:: EXTRACT

A bipartisan group of senators introduced a new bill to make it easier to authenticate and detect artificial intelligence-generated content and protect journalists and artists from having their work gobbled up by AI models without their permission.
The Content Origin Protection and Integrity from Edited and Deepfaked Media Act (COPIED Act) would direct the National Institute of Standards and Technology (NIST) to create standards and guidelines that help prove the origin of content and detect synthetic content, like through watermarking. It also directs the agency to create security measures to prevent tampering and requires AI tools for creative or journalistic content to let users attach information about their origin and prohibit that information from being removed. Under the bill, such content also could not be used to train AI models.
Content owners, including broadcasters, artists, and newspapers, could sue companies they believe used their materials without permission or tampered with authentication markers. State attorneys general and the Federal Trade Commission could also enforce the bill, which its backers say prohibits anyone from “removing, disabling, or tampering with content provenance information” outside of an exception for some security research purposes.
(A copy of the bill is in he article, here is the important part imo:
Prohibits the use of “covered content” (digital representations of copyrighted works) with content provenance to either train an AI- /algorithm-based system or create synthetic content without the express, informed consent and adherence to the terms of use of such content, including compensation)
This is essentially regulatory capture. The article is very lax on calling it what it is.
A few things to consider:
Laws can’t be applied retroactively, this would essentially close the door behind Openai, Google and Microsoft. Openai with sora in conjunction with the big Hollywood companies will be the only ones able to do proper video generation.

::::

▸ REQUIRED WORK
**A)** Retype the part of the COPIED Act post that begins at the words "Content owners, including" and stops after "what it is.".
**B)** In the COPIED Act post, which federal agency would the bill direct to create standards and guidelines for proving content origin and detecting synthetic content?
**C)** List every company that the COPIED Act post names.

:: EXTRACTED ENTRIES

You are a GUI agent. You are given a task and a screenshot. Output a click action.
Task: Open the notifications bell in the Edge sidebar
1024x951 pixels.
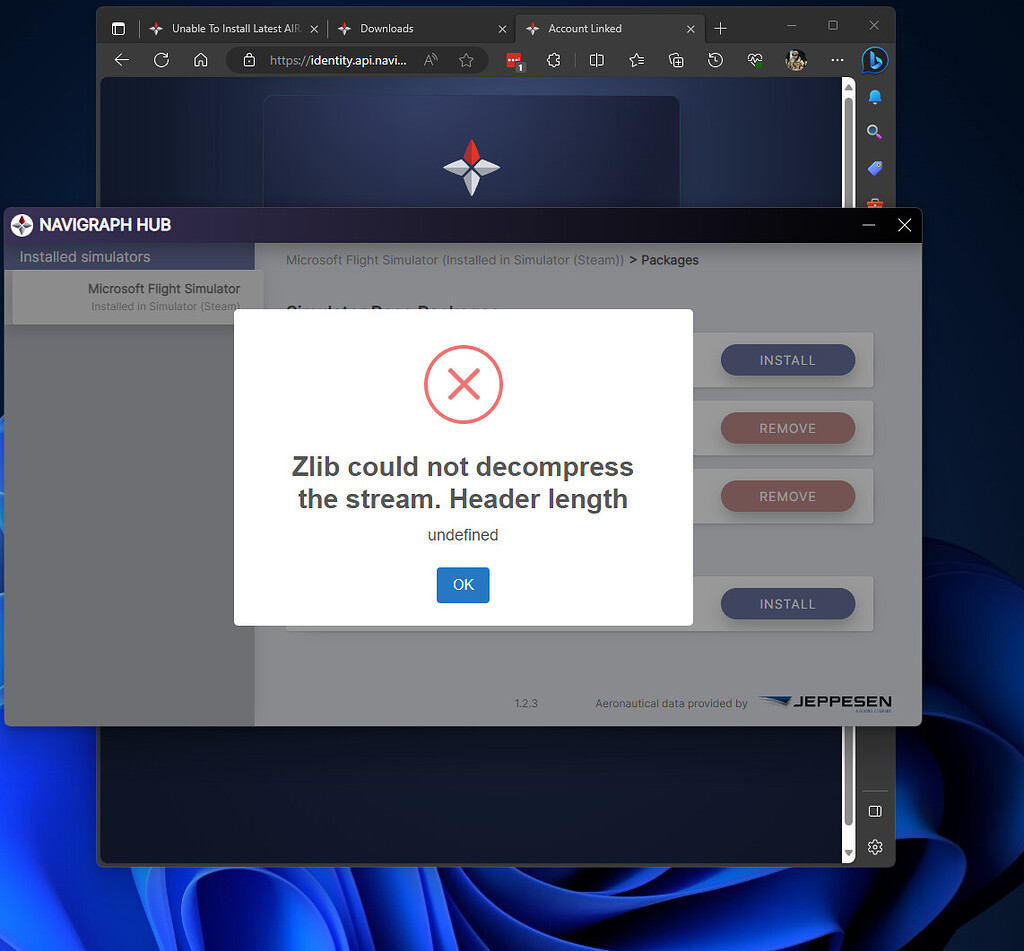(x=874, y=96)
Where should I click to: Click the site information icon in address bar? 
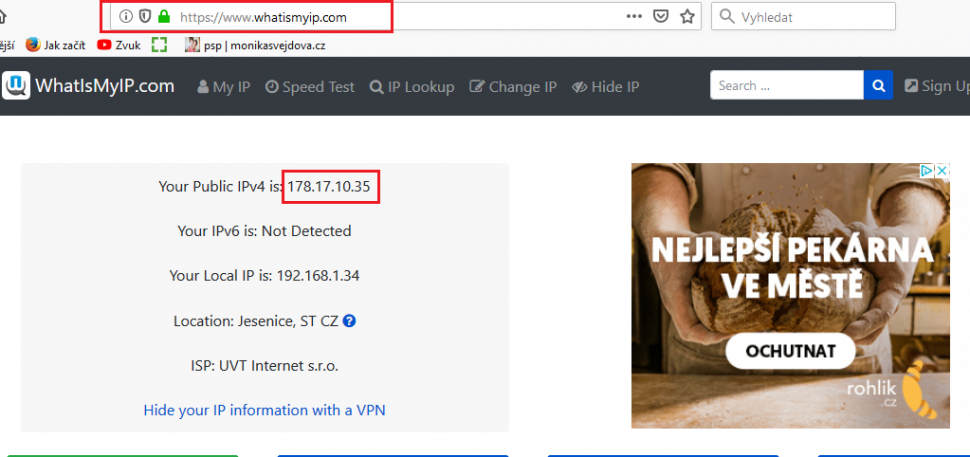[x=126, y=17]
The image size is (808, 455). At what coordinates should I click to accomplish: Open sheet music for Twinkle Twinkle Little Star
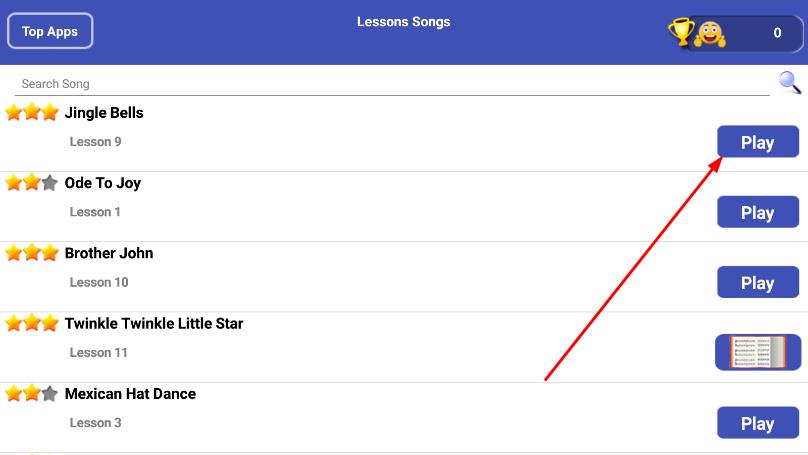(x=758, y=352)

::::
:: EXTRACTED ENTRIES

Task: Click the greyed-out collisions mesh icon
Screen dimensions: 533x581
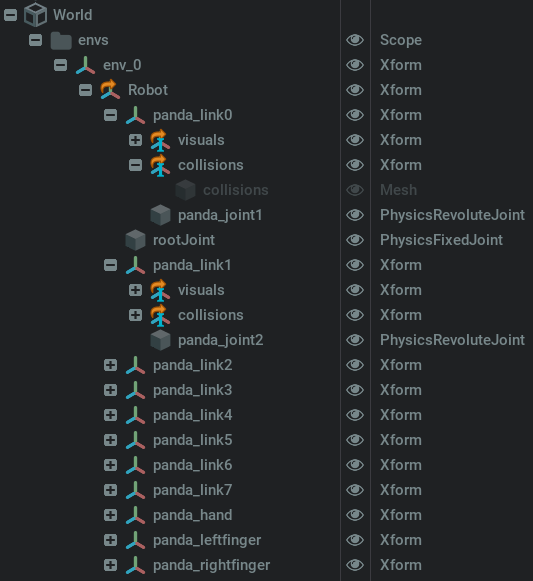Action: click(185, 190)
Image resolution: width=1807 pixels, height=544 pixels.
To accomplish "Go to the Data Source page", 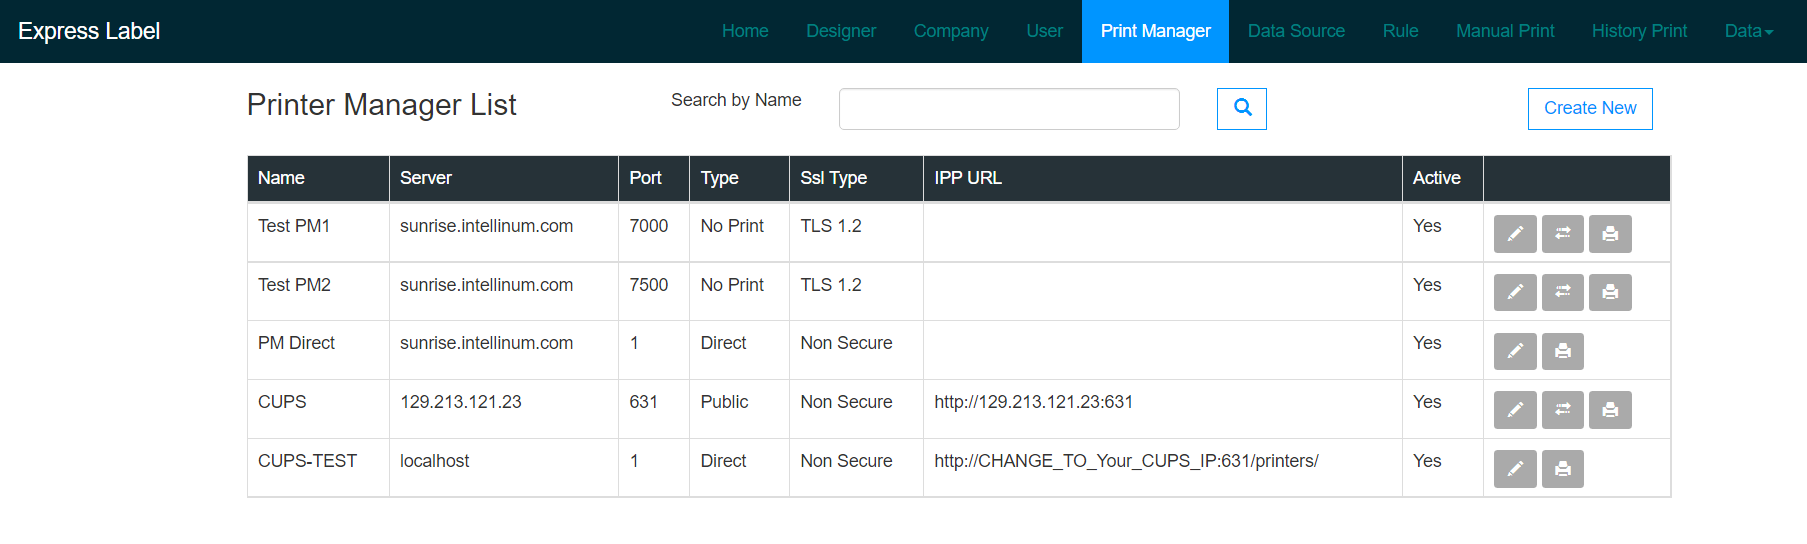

::::

▸ RESULTS FOR THE EXERCISE
**A)**
Content owners, including broadcasters, artists, and newspapers, could sue companies they believe used their materials without permission or tampered with authentication markers. State attorneys general and the Federal Trade Commission could also enforce the bill, which its backers say prohibits anyone from “removing, disabling, or tampering with content provenance information” outside of an exception for some security research purposes.
(A copy of the bill is in he article, here is the important part imo:
Prohibits the use of “covered content” (digital representations of copyrighted works) with content provenance to either train an AI- /algorithm-based system or create synthetic content without the express, informed consent and adherence to the terms of use of such content, including compensation)
This is essentially regulatory capture. The article is very lax on calling it what it is.

**B)** The National Institute of Standards and Technology (NIST).

**C)** Openai, Google, Microsoft